My question was prompted by an answer to Why hash or salt when signing? : why does this work?
No, you wouldn't always get that - in fact it's very unlikely behavior (eg the wikipedia worked example).
If encrypting with the public and private exponents was always the same you'd be able to decrypt someone else's message $c$ by calculating $c^e=c^d=m$.
It is important to realize that (after running the RSA setup algorithm) there is algebraically no reason you couldn't swap $e$ and $d$, since $d=e^{-1}$ and thus $e=d^{-1}$ (all modulo $\varphi(N)$). However, it is unlikely that $m^d$ and $m^e$ would be equal.
In the question you link to, using the "wrong" exponent is done to cheat: it demonstrates a potential flaw in the encryption scheme. In the forgability game, we say the adversary 'wins' if they manage to create a pair $(m,s)$ such that $s$ is a valid signature for $m$, without asking the legitimate signer to calculate a signature of $m$.
So, consider what a valid message signature pair actually is (in textbook RSA signing): The pair $(m,s)$ is valid if $m=s^e\pmod N$. Now, since the public key is $(e,N)$, the adversary can cheat a bit.

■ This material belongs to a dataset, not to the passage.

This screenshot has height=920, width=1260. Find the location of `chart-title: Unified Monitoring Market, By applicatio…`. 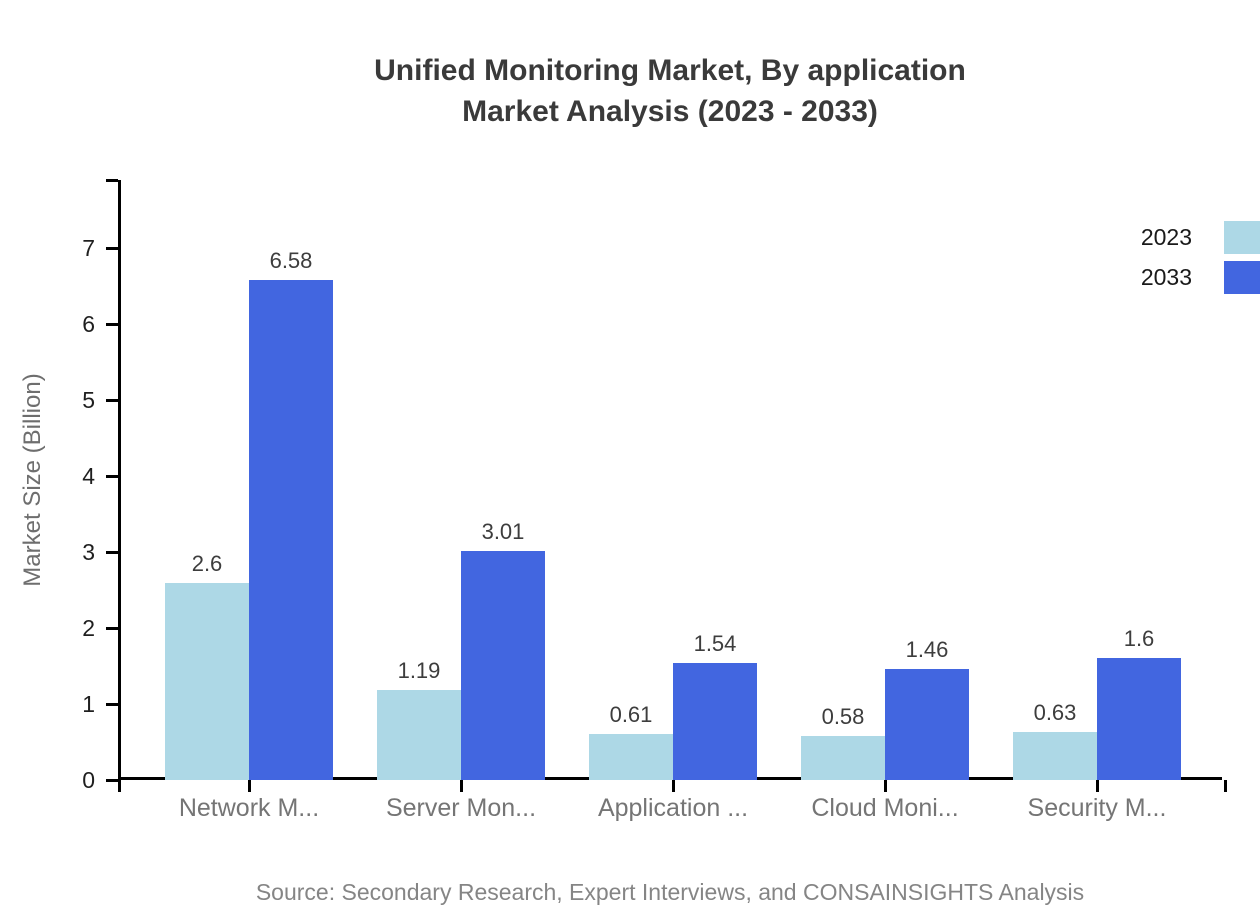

Instead of picking the message that he wants signed, he instead picks the signature. Having picked $s$, he now calculates $m:=s^e \pmod N$. This leaves him with the pair $(m,s)$, which by construction must be valid.
Notice that he doesn't have a clue what the message $m$ actually says, but we do know that $s$ is a valid signature for it. This is why real-world RSA signing uses a secure padding scheme: a message $m$ created in the way I describe above is very unlikely to have valid padding.